> [PROBLEM DESCRIPTION] All lines containing the string "size" must be copied from the entries.

Pixel coordinate grounding data:
####################
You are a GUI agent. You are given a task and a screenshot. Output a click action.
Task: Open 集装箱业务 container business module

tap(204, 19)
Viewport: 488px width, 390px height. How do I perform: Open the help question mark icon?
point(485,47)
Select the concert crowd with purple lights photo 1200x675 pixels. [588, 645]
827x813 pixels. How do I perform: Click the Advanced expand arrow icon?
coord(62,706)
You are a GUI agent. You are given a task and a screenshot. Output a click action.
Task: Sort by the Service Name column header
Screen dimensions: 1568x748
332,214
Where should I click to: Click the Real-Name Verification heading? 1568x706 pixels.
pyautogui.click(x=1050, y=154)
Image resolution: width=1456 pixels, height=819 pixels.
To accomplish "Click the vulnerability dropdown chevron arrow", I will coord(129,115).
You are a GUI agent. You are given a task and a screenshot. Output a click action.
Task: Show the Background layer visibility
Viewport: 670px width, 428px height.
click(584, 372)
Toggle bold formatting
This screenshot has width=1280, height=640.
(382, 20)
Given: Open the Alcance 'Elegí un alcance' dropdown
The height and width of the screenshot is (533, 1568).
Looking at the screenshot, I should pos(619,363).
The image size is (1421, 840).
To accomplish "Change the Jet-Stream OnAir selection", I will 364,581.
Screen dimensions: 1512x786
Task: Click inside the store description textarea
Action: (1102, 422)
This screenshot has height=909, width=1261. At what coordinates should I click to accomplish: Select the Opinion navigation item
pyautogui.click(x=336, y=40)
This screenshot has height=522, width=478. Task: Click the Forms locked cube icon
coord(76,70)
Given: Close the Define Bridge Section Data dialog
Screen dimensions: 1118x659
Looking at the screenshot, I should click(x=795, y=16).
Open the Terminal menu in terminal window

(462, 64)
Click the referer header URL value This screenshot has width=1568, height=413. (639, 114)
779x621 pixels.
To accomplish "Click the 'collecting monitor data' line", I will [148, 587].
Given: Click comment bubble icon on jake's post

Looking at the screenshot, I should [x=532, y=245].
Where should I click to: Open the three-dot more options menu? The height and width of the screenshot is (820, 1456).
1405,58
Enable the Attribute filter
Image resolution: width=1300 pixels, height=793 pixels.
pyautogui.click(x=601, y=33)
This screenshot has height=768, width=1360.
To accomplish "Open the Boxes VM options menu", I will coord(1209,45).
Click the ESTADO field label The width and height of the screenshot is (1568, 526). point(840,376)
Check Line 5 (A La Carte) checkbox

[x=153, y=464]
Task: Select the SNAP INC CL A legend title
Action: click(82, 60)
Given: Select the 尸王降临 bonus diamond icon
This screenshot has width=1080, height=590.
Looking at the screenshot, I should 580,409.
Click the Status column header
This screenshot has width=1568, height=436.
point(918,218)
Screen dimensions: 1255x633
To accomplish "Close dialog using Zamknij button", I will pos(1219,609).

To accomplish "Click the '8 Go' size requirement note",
####################
> [TASK RESULT]
The image size is (1421, 840).
To accomplish "Click the '8 Go' size requirement note",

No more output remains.